Spinazzola si è poi lasciato andare anche a delle confessioni e ha rivelato quando da ragazzo lo bullizzavano per il suo sorriso.  Pierluigi Diaco: “Ti è capitato in passato, magari in gioventù, per motivi che esulano dal calcio, per motivi personali di rapporti sentimentali amicali di avere delle ferite profonde?” LS: “No ferite profonde no, mi portavano un pochino in giro perché mi dicevano castoro perché avevo i denti grandi all’infuori…”

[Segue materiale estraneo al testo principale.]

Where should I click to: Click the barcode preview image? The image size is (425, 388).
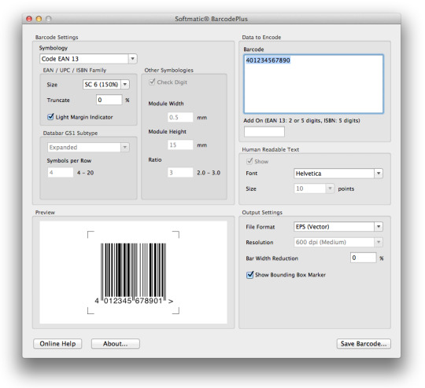tap(133, 273)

PD: “È mai stato un complesso per te questo?” LS: “Eh abbastanza, sì”, PD: “Ti ha ferito all’epoca?”, LS: “Sì ero piccolo, ero alle medie avevo 12, poi fino anche 14 anni, anche in convitto o simili. ‘Siamo tre papà castoro’ mi cantavano quello! Eh sì m’arrabbiavo, però dopo crescendo penso che è la cosa più bella che ho questo sorriso”. PD: “Se in questo momento all’ascolto ci fossero dei ragazzi di 14, 15 anni, che cosa ti senti di dire a chi vive questo complesso a chi non sa come difendersi di fronte a un certo tipo di bullismo?” LS: “Che sono migliori di loro senza dubbio. Perché chi parla tanto degli altri non è molto sicuro di sé stesso penso”.